> **任务说明**: 请逐字返回下方关于“炒作”英译的论坛帖子全文，不作任何改动。

# 炒作



## silverpixie

明星们为了吸引注意力而用一些绯闻来炒作自己。其中的炒作应该怎么翻？


----------



## linguist786

Exaggerate.


----------



## GeChang

silverpixie said:


> 明星们为了吸引注意力而用一些绯闻来炒作自己。其中的炒作应该怎么翻？



*Here is my translation:

By using tabloid media coverage, celebrities get the the attention of the public.

的确,英文中的"exaggerate"的意思和中文里的炒作相当接近. 但是直翻可能不太恰当. 当然, "exaggerate 绯闻"至少听上去会比"exaggerate自己"自然一些.如果你知道"tabloid"的意思,那么以上的翻译(红字注释)可能更为贴切.

欢迎指正.
*


----------



## eastlife

*Definition*

exaggerate 
verb [I or T] 
to make something seem larger, more important, better or worse than it really is:
The threat of attack has been *greatly* exaggerated.
Don't exaggerate - it wasn't that expensive.
I'm not exaggerating - it was the worst meal I've ever eaten in my life.

exaggerated 
adjective
exaggerated reports of the problem

exaggeratedly 
noun [C or U]
when someone makes something seem larger, more important, better or worse than it really is:
Sal reckons over sixty people were there but I think that's a slight exaggeration.
[+ _to_ infinitive] *It *would be* no* exaggeration *to* say that her work has saved lives.


Hi GeChang: 

I pasted the definitions here from Cambridge online dictionary. Apperantly the word "exaggerate" is not particularly sex related.

> **数据摘录**:
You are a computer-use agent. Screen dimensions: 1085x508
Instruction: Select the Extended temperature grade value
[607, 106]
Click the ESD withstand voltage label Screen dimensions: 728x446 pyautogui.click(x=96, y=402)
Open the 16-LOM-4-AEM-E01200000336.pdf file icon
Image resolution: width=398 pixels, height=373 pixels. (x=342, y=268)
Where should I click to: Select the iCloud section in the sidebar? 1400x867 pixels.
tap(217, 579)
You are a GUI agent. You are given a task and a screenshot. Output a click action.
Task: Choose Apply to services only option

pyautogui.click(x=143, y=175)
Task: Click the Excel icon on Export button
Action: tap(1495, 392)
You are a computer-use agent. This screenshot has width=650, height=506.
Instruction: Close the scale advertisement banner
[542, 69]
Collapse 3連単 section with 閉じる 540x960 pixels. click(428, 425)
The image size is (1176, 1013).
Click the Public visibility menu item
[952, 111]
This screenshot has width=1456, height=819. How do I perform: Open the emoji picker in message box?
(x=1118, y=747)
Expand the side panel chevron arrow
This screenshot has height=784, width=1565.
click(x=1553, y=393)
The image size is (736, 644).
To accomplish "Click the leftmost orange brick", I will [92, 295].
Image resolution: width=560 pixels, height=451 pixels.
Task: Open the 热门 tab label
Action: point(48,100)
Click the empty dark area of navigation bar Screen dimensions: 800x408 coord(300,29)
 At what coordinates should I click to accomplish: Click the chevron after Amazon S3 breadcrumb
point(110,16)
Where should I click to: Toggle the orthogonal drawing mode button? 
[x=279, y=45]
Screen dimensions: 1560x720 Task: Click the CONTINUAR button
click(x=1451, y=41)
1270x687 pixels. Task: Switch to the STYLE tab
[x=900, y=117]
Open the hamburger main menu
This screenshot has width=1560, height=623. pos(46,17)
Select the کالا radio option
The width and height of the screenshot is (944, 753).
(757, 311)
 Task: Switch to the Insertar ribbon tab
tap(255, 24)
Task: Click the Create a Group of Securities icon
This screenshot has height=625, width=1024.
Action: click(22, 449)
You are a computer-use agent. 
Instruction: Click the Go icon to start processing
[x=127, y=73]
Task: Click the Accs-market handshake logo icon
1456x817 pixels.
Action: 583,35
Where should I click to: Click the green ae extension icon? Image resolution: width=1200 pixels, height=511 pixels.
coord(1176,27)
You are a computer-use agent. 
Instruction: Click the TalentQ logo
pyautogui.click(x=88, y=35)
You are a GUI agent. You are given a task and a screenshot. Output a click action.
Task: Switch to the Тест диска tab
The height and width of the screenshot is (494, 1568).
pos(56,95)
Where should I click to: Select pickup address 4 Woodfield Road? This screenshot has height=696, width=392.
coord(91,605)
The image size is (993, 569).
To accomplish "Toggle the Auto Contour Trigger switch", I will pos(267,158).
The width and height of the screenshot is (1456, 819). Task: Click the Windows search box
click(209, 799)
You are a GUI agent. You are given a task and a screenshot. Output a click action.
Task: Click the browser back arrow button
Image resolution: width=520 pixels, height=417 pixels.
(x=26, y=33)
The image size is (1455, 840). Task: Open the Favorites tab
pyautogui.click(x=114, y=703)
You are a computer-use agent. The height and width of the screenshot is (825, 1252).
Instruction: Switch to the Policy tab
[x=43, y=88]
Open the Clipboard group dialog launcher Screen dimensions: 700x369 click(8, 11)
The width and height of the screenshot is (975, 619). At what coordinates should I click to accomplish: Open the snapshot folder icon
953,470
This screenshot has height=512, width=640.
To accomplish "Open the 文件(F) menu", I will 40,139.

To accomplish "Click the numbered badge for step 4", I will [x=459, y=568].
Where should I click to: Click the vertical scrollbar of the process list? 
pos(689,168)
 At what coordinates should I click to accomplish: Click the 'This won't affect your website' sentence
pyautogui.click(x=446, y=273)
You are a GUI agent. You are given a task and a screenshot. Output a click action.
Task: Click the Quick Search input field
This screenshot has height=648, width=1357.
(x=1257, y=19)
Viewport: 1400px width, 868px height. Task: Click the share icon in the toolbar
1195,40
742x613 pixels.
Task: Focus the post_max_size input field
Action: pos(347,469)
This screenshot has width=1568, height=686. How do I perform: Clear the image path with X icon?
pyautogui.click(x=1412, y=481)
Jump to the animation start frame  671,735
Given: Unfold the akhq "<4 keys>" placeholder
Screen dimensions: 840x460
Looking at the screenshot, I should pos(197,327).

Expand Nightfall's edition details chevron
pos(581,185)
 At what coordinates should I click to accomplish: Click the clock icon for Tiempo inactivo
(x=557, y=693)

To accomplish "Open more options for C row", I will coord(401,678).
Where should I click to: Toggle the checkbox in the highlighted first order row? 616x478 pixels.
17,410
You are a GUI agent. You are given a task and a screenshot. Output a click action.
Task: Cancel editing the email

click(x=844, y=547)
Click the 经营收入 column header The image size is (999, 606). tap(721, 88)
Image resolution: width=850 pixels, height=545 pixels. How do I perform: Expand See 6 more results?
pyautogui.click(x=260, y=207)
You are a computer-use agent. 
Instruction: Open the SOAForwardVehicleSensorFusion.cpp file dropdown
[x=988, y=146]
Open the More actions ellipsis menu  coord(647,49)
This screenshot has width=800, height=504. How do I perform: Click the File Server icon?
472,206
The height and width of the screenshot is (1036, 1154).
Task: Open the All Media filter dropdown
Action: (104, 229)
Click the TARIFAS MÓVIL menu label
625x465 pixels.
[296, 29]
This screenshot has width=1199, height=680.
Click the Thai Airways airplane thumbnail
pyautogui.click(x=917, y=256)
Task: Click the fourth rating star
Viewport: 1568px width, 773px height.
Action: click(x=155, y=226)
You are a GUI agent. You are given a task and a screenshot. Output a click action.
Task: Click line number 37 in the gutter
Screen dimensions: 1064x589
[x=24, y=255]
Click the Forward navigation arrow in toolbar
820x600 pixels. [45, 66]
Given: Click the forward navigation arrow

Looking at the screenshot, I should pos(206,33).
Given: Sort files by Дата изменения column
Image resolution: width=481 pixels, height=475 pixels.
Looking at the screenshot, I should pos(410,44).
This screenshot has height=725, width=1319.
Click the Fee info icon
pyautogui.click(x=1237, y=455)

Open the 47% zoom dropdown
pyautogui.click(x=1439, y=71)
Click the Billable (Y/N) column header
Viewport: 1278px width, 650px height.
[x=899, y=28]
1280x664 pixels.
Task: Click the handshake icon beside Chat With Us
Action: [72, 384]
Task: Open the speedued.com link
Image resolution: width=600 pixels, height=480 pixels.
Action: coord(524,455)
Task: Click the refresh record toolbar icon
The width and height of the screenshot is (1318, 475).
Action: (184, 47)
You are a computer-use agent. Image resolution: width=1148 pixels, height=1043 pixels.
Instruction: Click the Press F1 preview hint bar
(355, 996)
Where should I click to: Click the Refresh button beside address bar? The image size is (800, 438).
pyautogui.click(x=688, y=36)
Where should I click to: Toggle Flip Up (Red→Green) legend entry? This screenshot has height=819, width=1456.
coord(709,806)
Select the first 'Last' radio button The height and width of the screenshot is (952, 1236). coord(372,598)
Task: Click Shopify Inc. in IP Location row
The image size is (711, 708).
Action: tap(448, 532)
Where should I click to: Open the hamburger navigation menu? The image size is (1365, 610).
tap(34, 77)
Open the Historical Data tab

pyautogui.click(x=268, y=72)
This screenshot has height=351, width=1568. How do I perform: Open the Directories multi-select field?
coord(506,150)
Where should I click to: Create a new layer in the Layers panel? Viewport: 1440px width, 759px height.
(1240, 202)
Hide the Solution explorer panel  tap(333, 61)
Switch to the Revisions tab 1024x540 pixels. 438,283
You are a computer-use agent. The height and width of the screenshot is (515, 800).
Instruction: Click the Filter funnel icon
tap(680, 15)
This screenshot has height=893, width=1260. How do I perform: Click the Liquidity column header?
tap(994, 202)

> **书面回答**:
# 炒作



## silverpixie

明星们为了吸引注意力而用一些绯闻来炒作自己。其中的炒作应该怎么翻？


----------



## linguist786

Exaggerate.


----------



## GeChang

silverpixie said:


> 明星们为了吸引注意力而用一些绯闻来炒作自己。其中的炒作应该怎么翻？



*Here is my translation:

By using tabloid media coverage, celebrities get the the attention of the public.

的确,英文中的"exaggerate"的意思和中文里的炒作相当接近. 但是直翻可能不太恰当. 当然, "exaggerate 绯闻"至少听上去会比"exaggerate自己"自然一些.如果你知道"tabloid"的意思,那么以上的翻译(红字注释)可能更为贴切.

欢迎指正.
*


----------



## eastlife

*Definition*

exaggerate 
verb [I or T] 
to make something seem larger, more important, better or worse than it really is:
The threat of attack has been *greatly* exaggerated.
Don't exaggerate - it wasn't that expensive.
I'm not exaggerating - it was the worst meal I've ever eaten in my life.

exaggerated 
adjective
exaggerated reports of the problem

exaggeratedly 
noun [C or U]
when someone makes something seem larger, more important, better or worse than it really is:
Sal reckons over sixty people were there but I think that's a slight exaggeration.
[+ _to_ infinitive] *It *would be* no* exaggeration *to* say that her work has saved lives.


Hi GeChang: 

I pasted the definitions here from Cambridge online dictionary. Apperantly the word "exaggerate" is not particularly sex related.